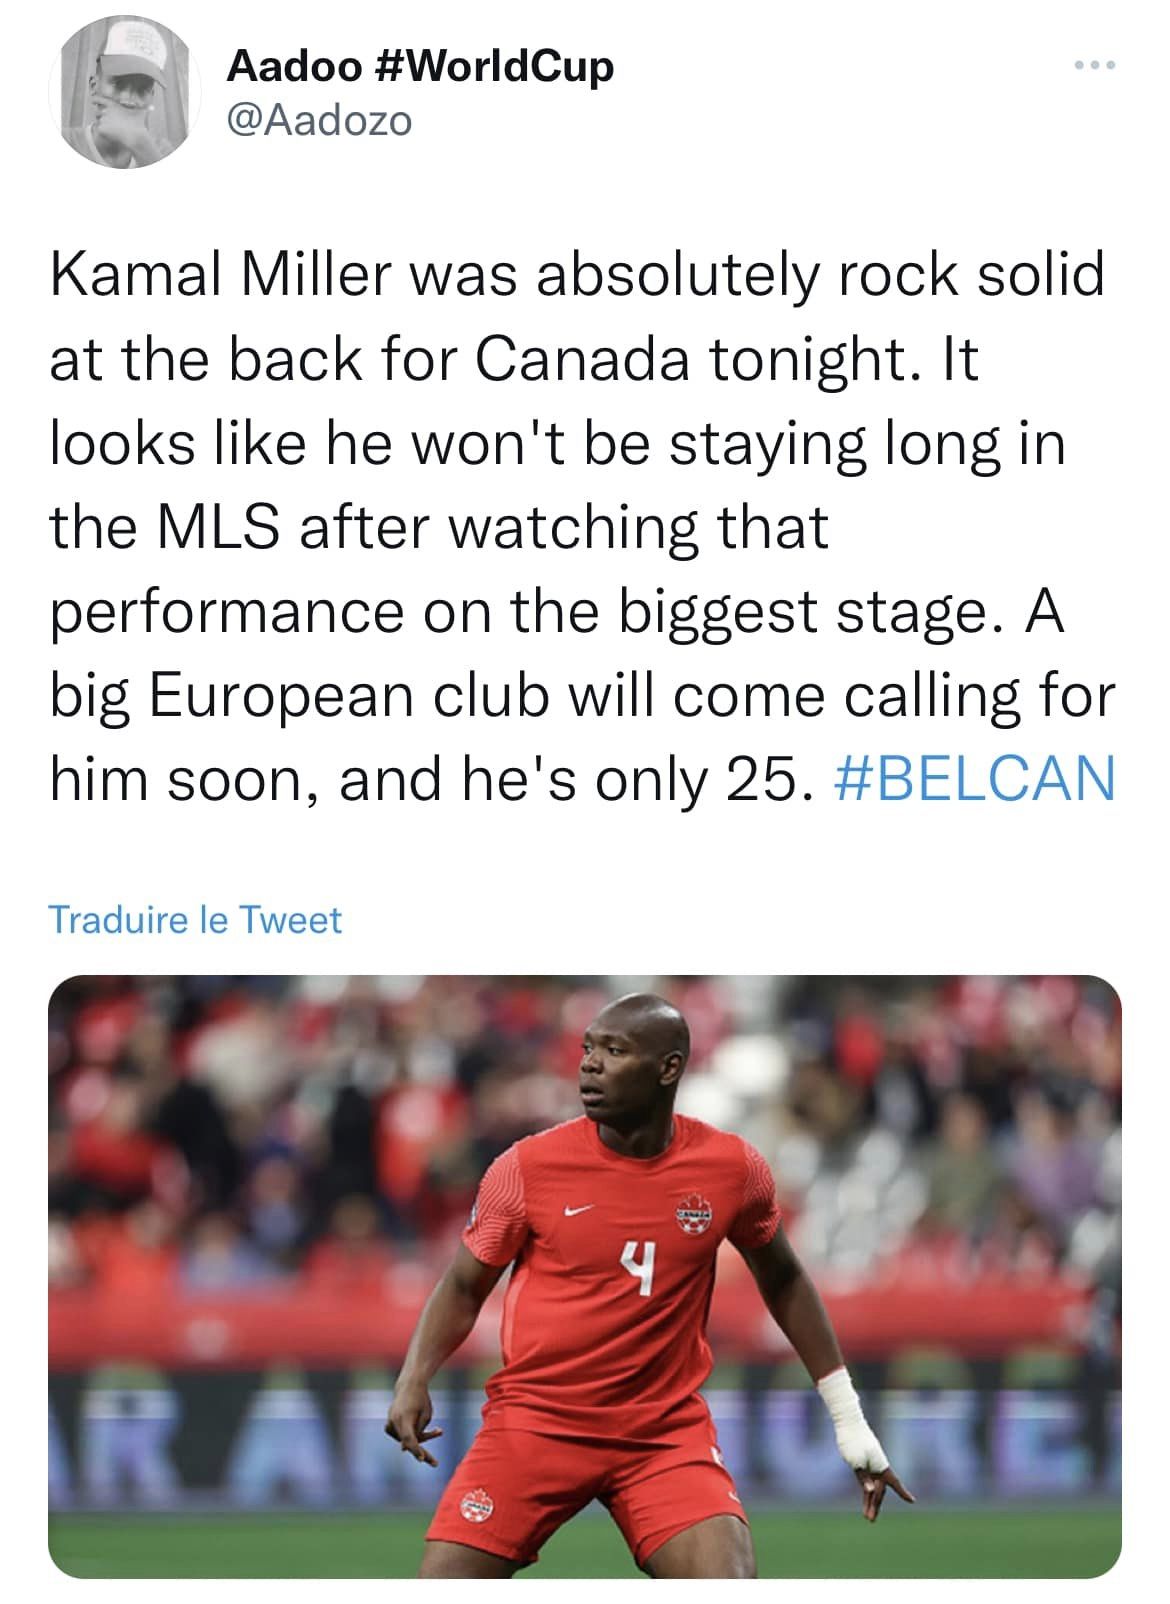Click the Aadoo #WorldCup display name
The image size is (1170, 1604).
tap(420, 67)
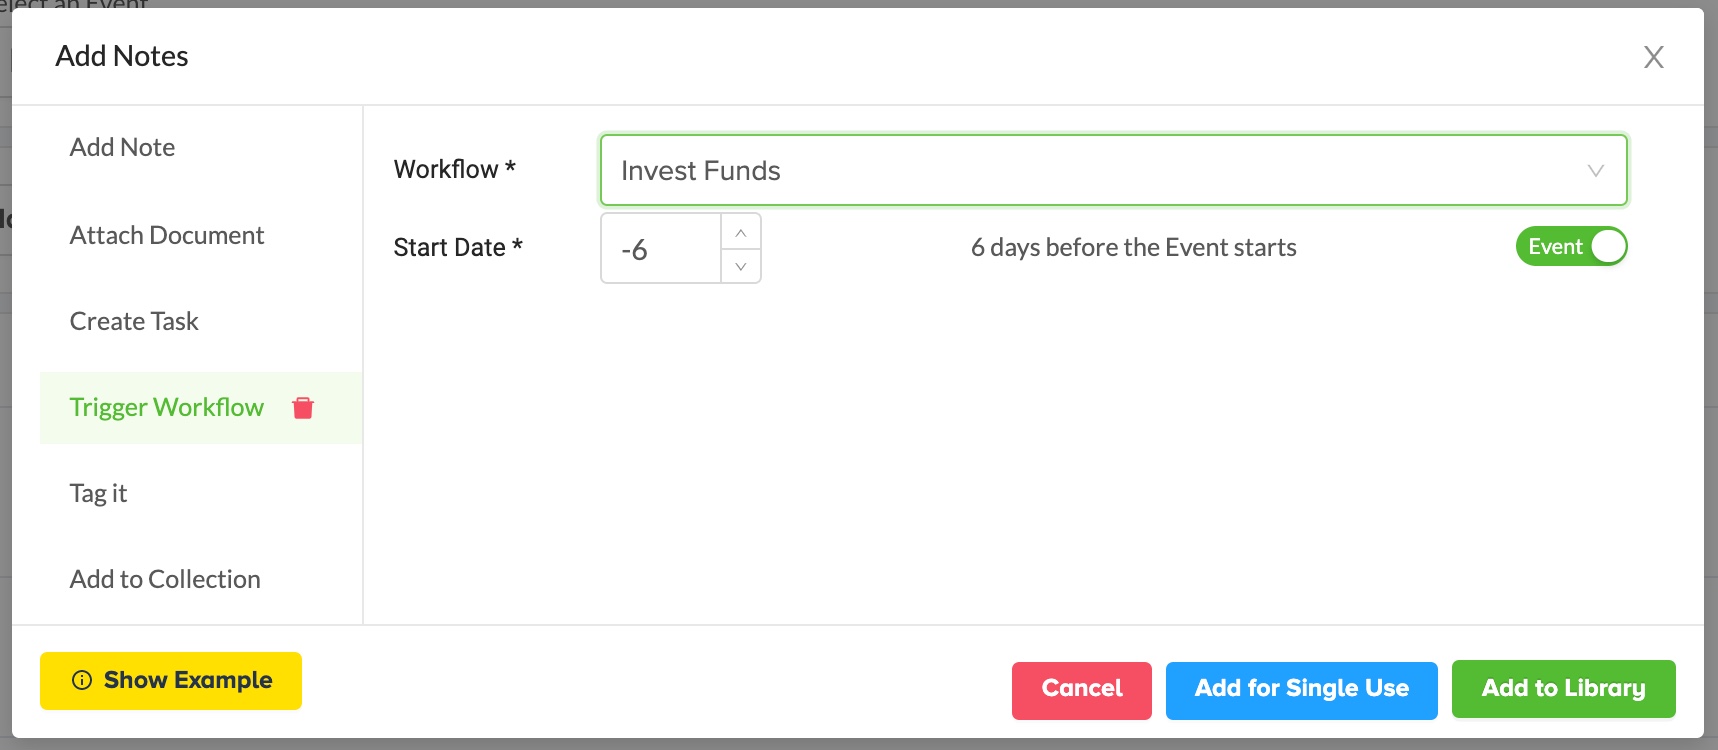The width and height of the screenshot is (1718, 750).
Task: Click Add for Single Use
Action: click(x=1301, y=689)
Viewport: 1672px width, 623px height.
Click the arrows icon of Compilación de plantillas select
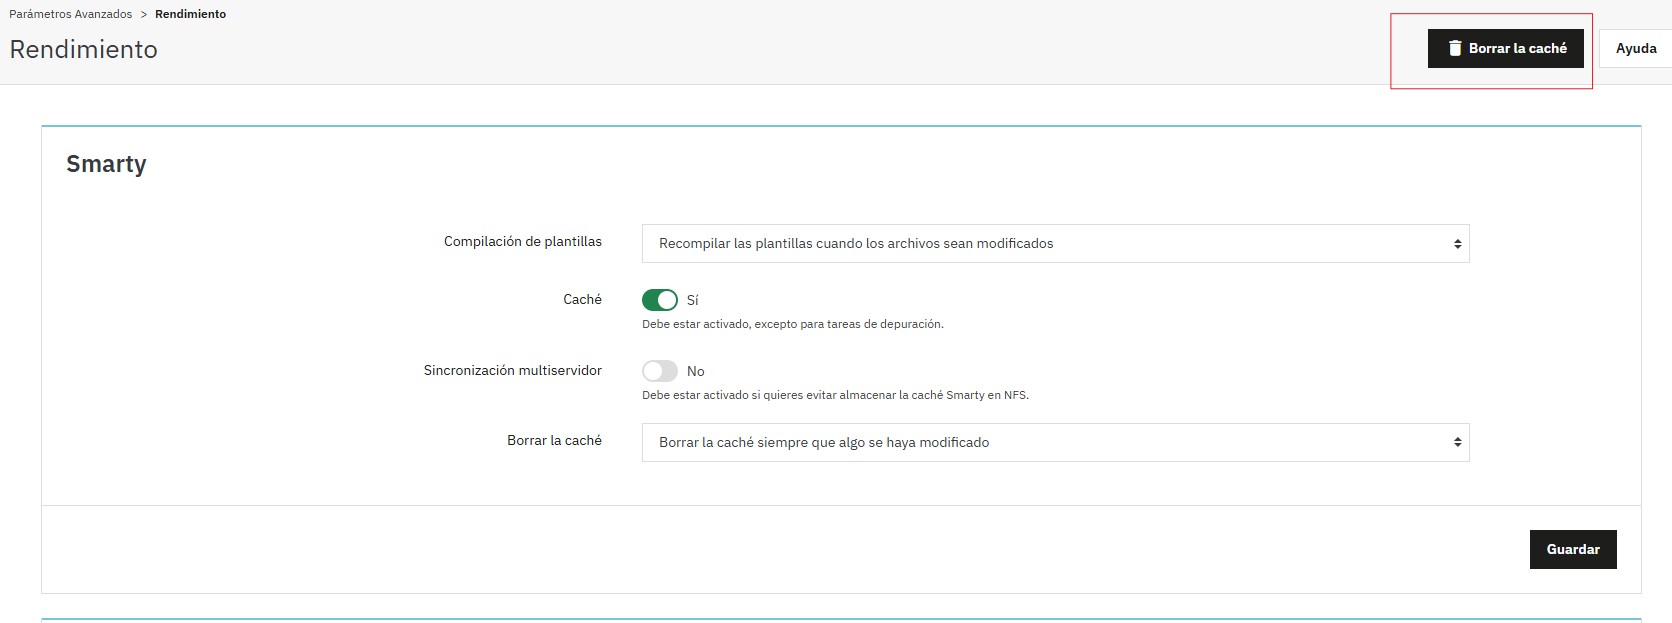coord(1457,244)
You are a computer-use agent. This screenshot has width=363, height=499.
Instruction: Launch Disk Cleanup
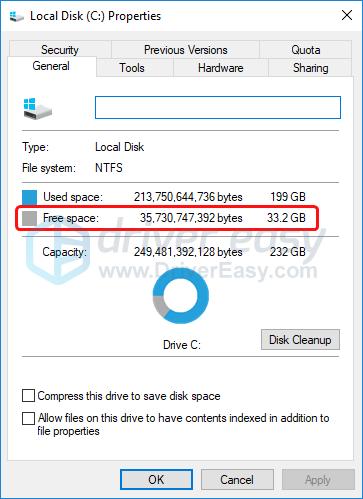(x=300, y=340)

— What the task requires —
Reproduce nothing but the lines from the line containing "Viewport: 1672px width, 623px height." through the last line of the data above, exactly as written and without pictures.

— Result of the exercise —
Viewport: 1672px width, 623px height.
Click the arrows icon of Compilación de plantillas select
coord(1457,244)
You are a computer-use agent. This screenshot has width=363, height=499.
Instruction: Launch Disk Cleanup
(x=300, y=340)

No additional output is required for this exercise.